Exercise: Each line at or after the one containing "Task: Open the 搜索 search control at top right" should be transcribed exactly, up to and including the final line of the data.

Exercise material Start Marker

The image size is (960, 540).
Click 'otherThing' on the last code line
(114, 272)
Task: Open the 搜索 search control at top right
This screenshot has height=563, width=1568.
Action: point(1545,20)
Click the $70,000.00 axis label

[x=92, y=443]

Exercise material End Marker

Solution:
Task: Open the 搜索 search control at top right
This screenshot has height=563, width=1568.
Action: point(1545,20)
Click the $70,000.00 axis label

[x=92, y=443]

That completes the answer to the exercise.